216 I.VI
Being and Time

(though one which still contains the character of a relation in itself) and, as such a property, is split up into an objectively present relation. Truth as disclosedness and as being toward discovered beings—a being that itself discovers—has become truth as the agreement between innerworldly things objectively present. Thus we have shown the ontological derivation of the traditional concept of truth.

However, what comes last in the order of the existential and ontological foundational context is regarded ontically and factically as what is first and nearest. But the necessity of this fact is again based in the kind of being of Dasein itself. Absorbed in taking care of things, Dasein understands itself in terms of what it encounters within the world. The discoveredness belonging to discovering is initially found within the world in what has been expressed. But not only is truth encountered as something objectively present, rather the understanding of being in general initially understands all beings as objectively present.
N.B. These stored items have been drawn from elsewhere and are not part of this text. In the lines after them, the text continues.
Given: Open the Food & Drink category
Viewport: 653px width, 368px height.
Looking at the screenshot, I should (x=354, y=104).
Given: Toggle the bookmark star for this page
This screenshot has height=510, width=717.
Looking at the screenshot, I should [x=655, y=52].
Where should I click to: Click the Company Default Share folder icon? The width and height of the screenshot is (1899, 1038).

If the "truth" that we encounter initially in an antic way is understood ontologically in the way closest to us, then the λόγος (statement) gets understood as λόγος τινός (statement about ..., discoveredness of ...), but the phenomenon gets interpreted as objectively present with regard to its possible objective presence. But because objective presence is equated with the meaning of being in general, the question whether this kind of being of truth, and its initially encountered structure, are primordial or not can not come alive at all. The understanding of being of Dasein which was initially dominant, and has still not been overcome today in a fundamental and explicit way, itself covers over [verdeckt] the primordial phenomenon of truth.
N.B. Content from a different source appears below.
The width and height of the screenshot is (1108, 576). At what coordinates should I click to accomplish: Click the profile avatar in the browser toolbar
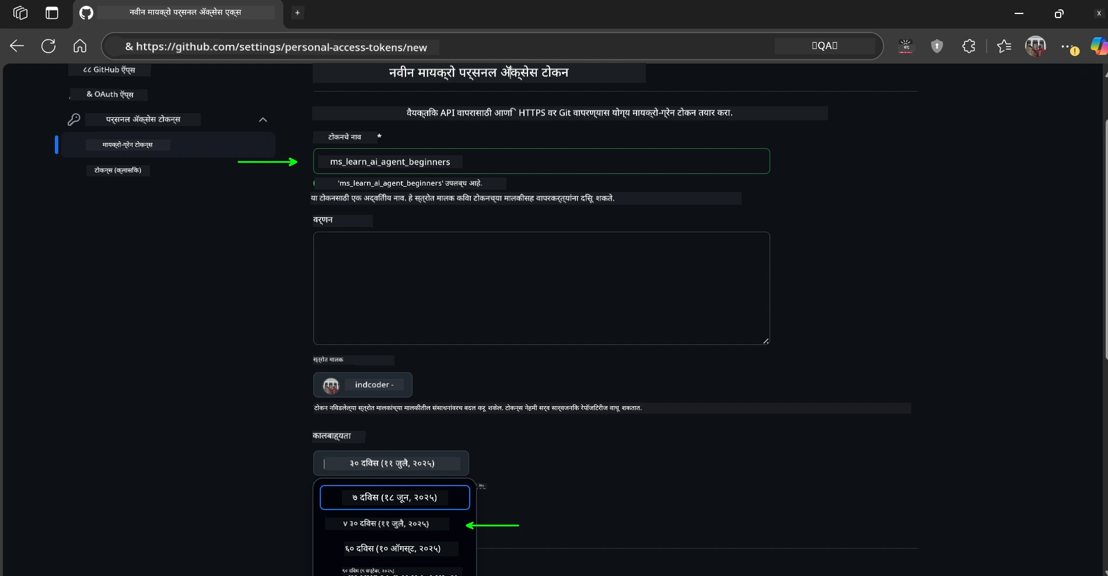coord(1036,46)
At the same time, we must not overlook the fact that for the Greeks, who were the first to develop this initial understanding of being systematically [wissenschaftlich] and to bring it to dominance, this primordial understanding of truth was, at the same ti.me, alive, even if pre-ontologically, and it even held its own against the concealment implicit in their ontology—at least in Aristotle.42

[226] Aristotle never defended the thesis that the primordial "locus" of truth is judgment. Rather, he says that the λόγος is the kind of being of Dasein which can either discover or cover over. This double possibility is what is distinctive about the being-true of the λόγος; it is the comportment which can also cover over. And since Aristotle never asserted this thesis, he was never in the position of "expanding" the concept of truth of λόγος to pure νοεῖν. The "truth" of αἴσθησις and of the seeing of the "Ideas," is the primordial discovering. And only because νόησις primarily discovers, can the λόγος, too, have the function of discovering as διανοεῖν.


42. Cf. Nichomachean Ethics Ζ, and Metaphysics Θ, 10.